La strada sale e peggiora. E salendo iniziano i problemi: rocce spaccate e taglienti come lame. Il vecchio Pegaso perde olio dall’ammortizzatore, la catena non sembra troppo tirata. Le moto urlano la loro fatica mentre arrancano, e intanto si arriva fino ai 2750 m. dello Jafferau. Finalmente mettiamo i piedi a terra, non distanti da alcune mura completamente diroccate. I resti del vecchio fortei. Quello che rimane è un ammasso di pietre. Lo sguardo si estende su Bardonecchia, la Guglia Rossa, la Valle Stretta in lontananza.
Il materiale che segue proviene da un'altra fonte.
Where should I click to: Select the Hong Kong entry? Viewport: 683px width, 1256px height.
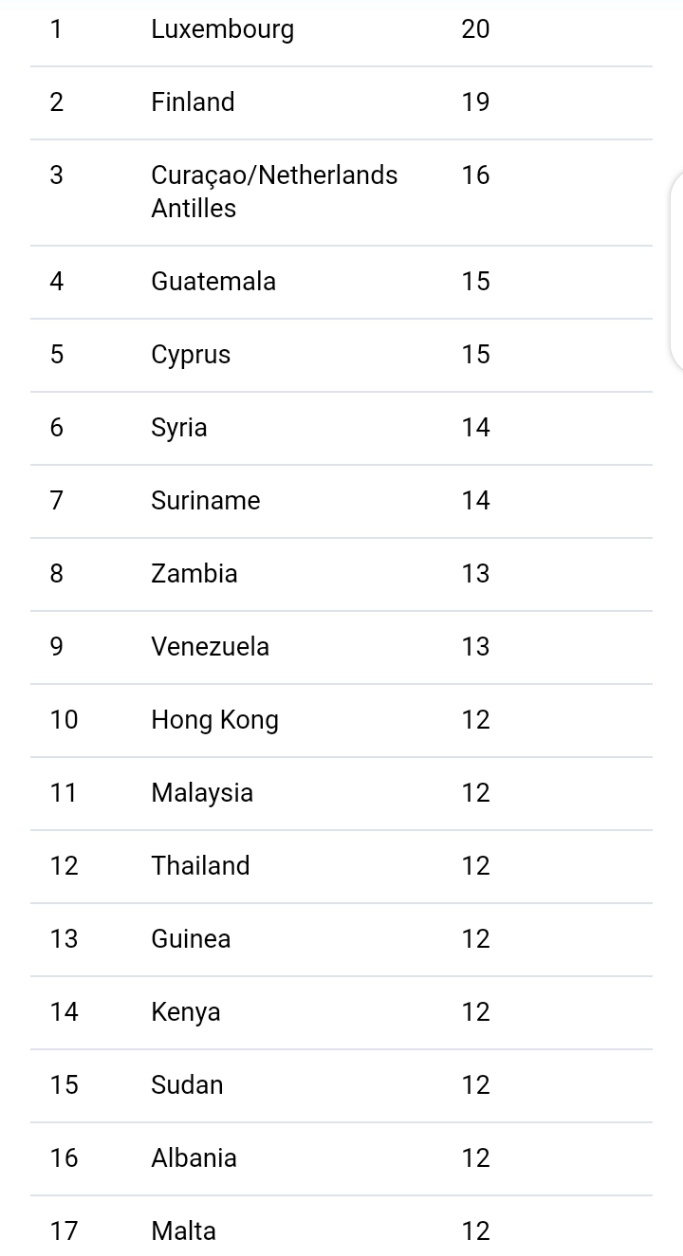(214, 720)
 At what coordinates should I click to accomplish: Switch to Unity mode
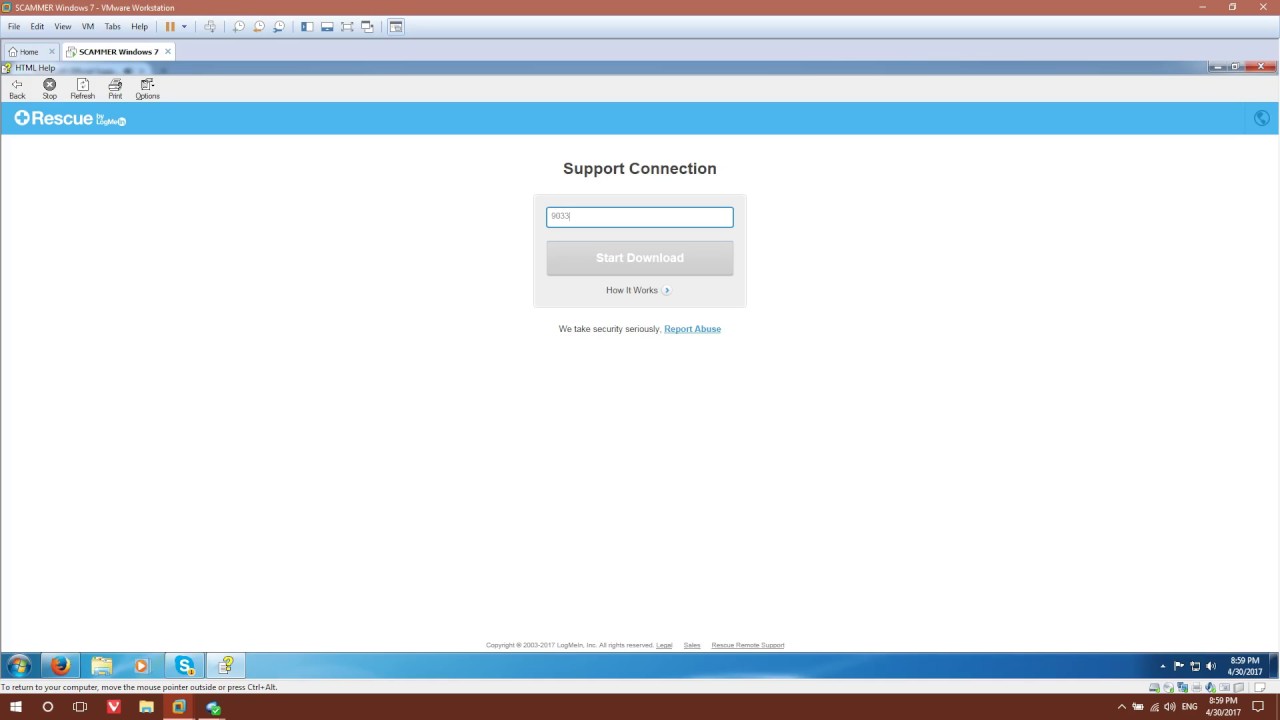(x=367, y=26)
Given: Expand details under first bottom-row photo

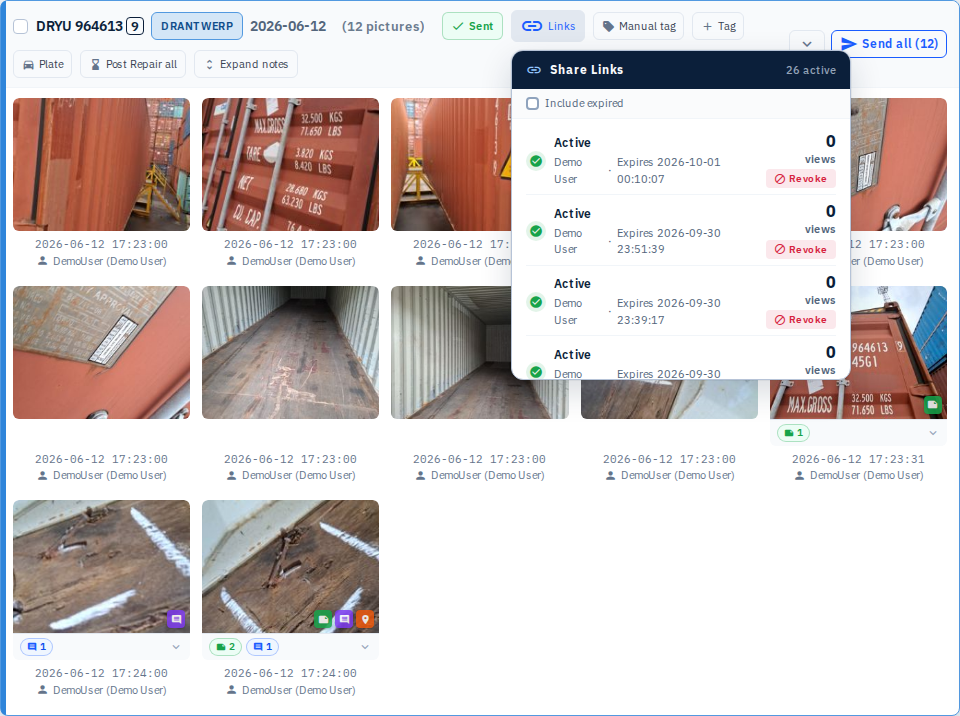Looking at the screenshot, I should [x=176, y=647].
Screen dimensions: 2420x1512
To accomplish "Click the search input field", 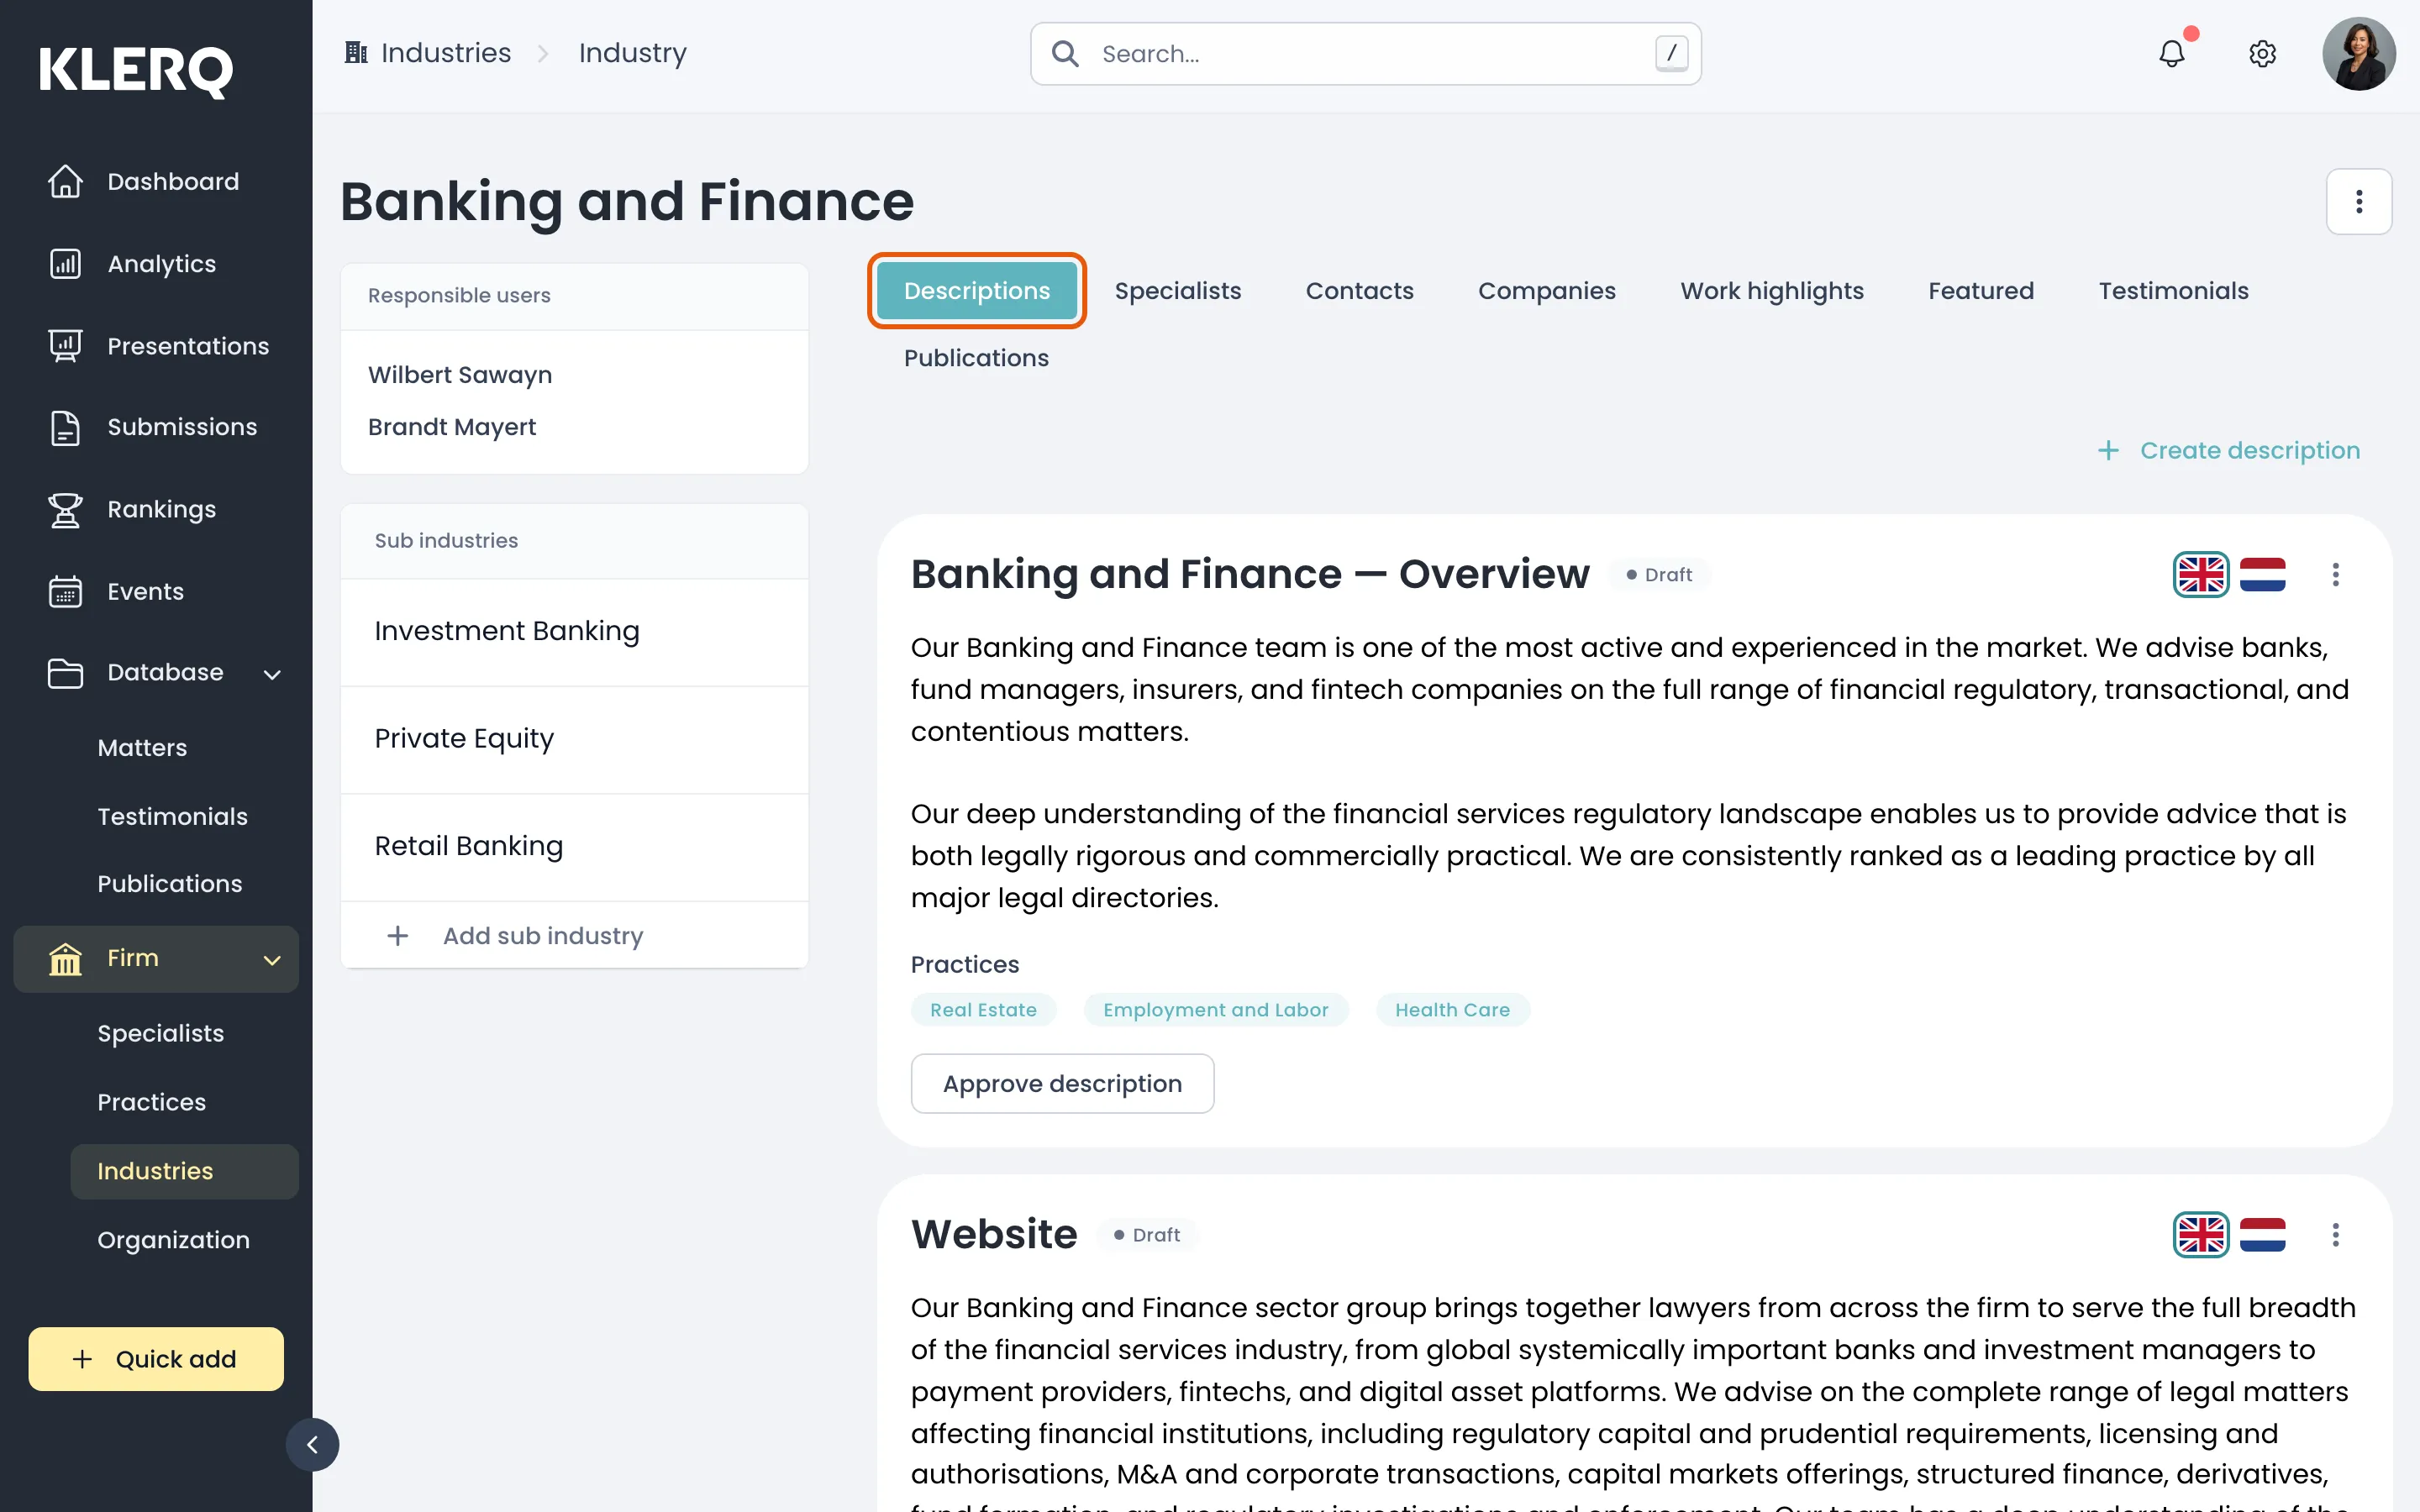I will tap(1365, 53).
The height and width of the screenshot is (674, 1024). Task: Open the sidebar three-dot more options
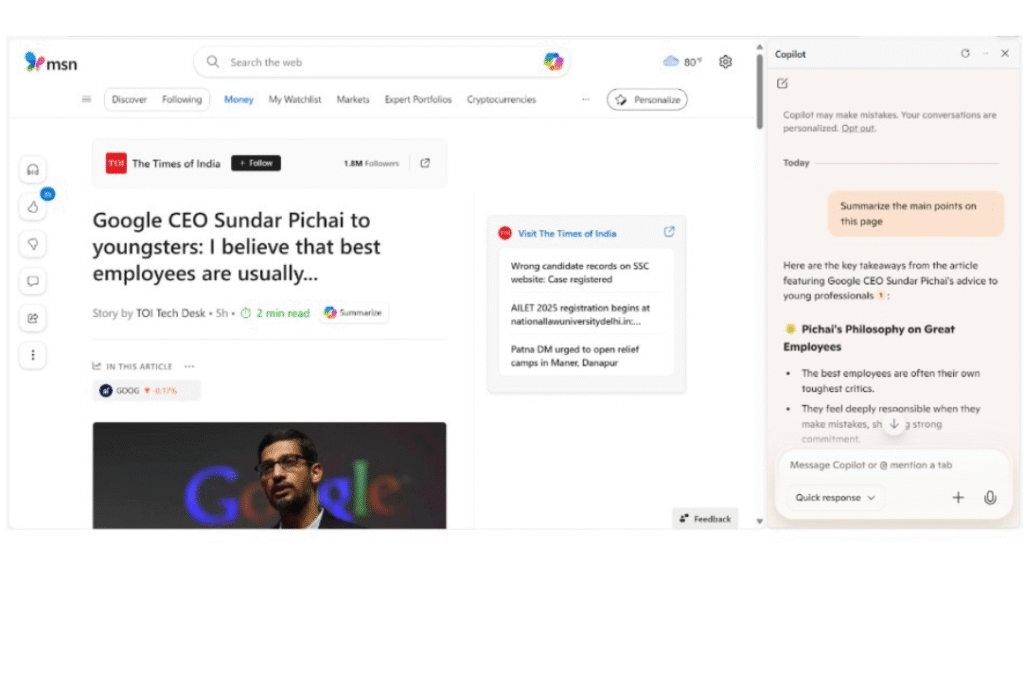pos(33,355)
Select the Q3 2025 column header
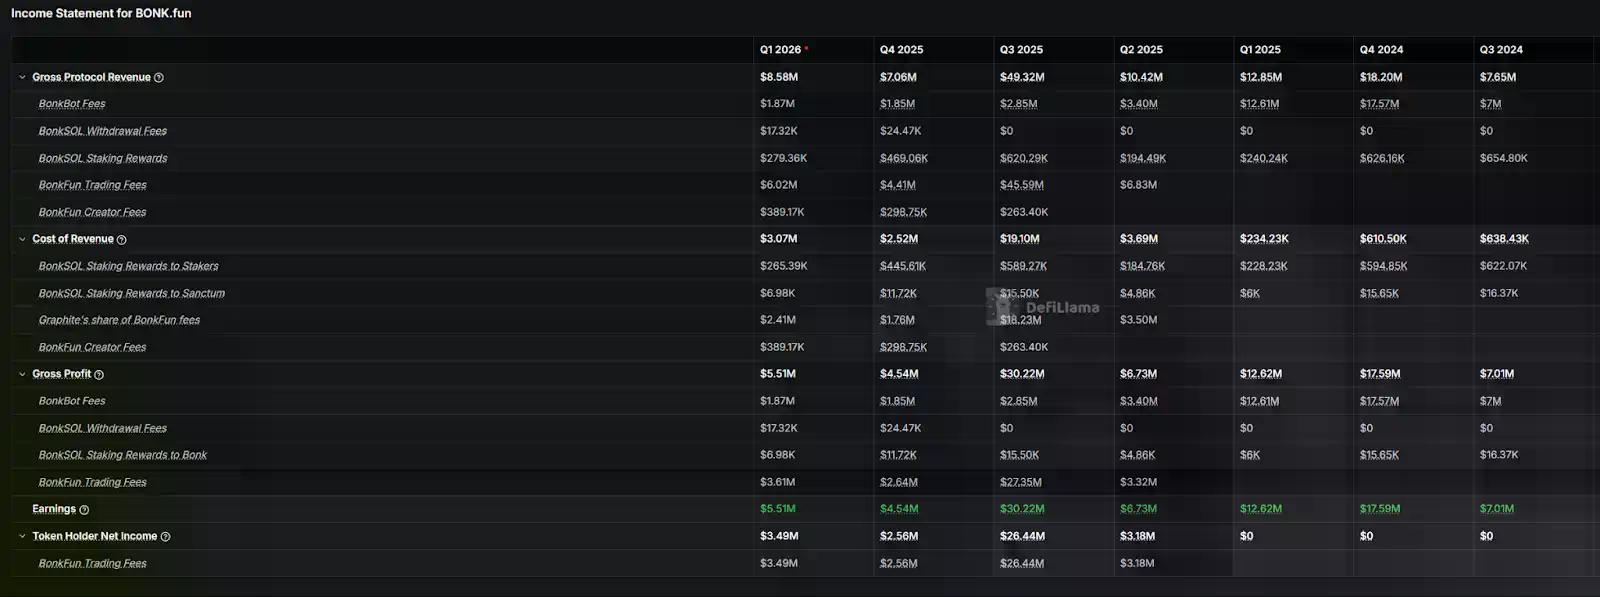The width and height of the screenshot is (1600, 597). point(1021,50)
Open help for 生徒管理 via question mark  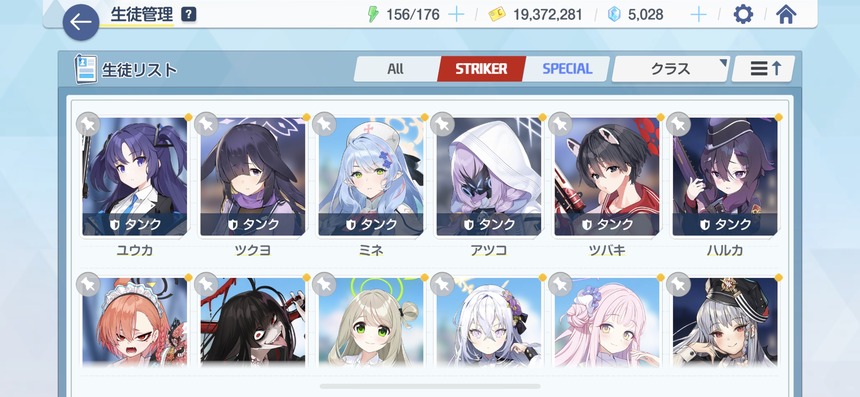[188, 14]
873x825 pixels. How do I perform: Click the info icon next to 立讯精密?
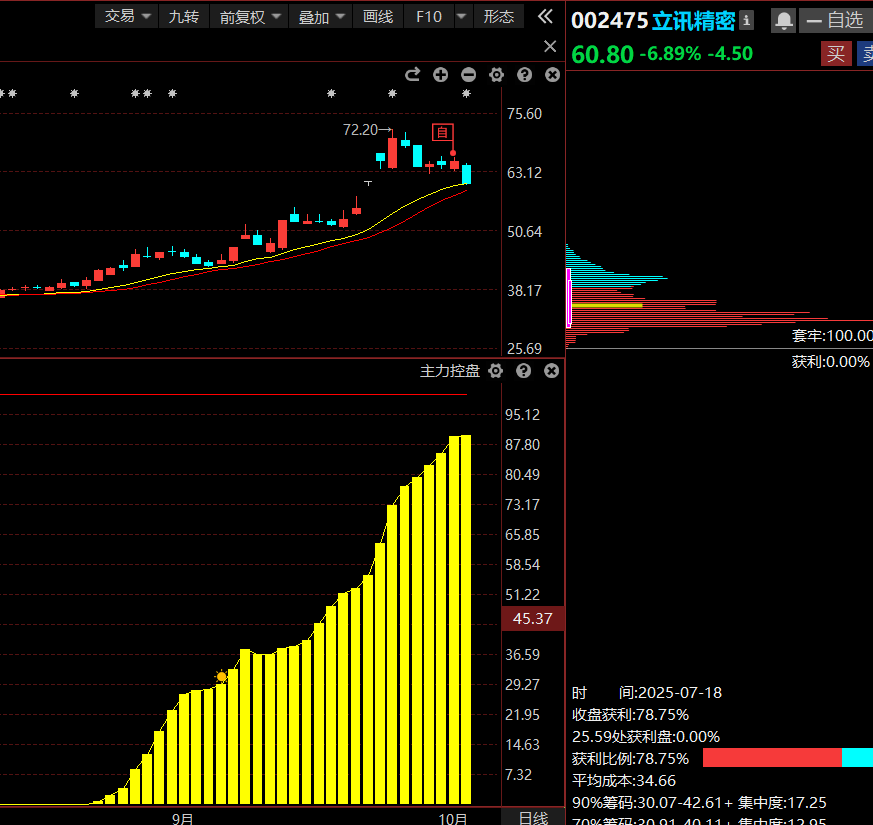(x=746, y=20)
Alle spalle la Valle Fredda. Solo il silenzio è in grado di cicatrizzare la ferita procurata dall’urlo del motore durante la salita. Quel silenzio sottile però, è rotto solamente dal fischio delle marmotte e da quello del vento che si insinua tra le pareti decadenti.

Si decide di scendere direttamente dalle piste direzione Bardonecchia, una linea retta giù dalla montagna.

Ci spacchiamo le braccia, la forcella è difficile da tenere… le pietre la portano dove vogliono loro… le braccia fanno male.In piedi sulle pedane, prima… seconda. La nostra fatica è tutt’una con quella della moto.

Ancora un sorso di grappa, uno sguardo alla brace che si sta spegnendo e alla tenda in cui loro stanno già dormendo e da cui proviene il loro respiro profondo. L’atmosfera è intima e difficile da esprimere a parole. Devi esserci per capire.

Proprio come quella sera lungo la strada dell’Assietta.

Le prime stelle, attraversavano le nuvole che salivano dal fondo valle e cominciavano ad affacciarsi annunciando l’arrivo del buio.

Il rumore della pietra sopra il picchetto della tenda, il vento che accarezzava il telo della tenda, unico suono sempre uguale dal deserto alla montagna. Un piccolo fuoco brillava davanti al bivacco come se fosse la nostra stella…

Quella che ci tiene legati, uniti nella notte fredda e silenziosa tra i monti… I pensieri volano lontano, ognuno con i suoi che fa volare in parti diverse, per gli altri irraggiungibili, quasi seguendo i lapilli del fuoco. Siamo insieme ma in questi attimi siamo soli, soli come solo la montagna è in grado di farti sentire.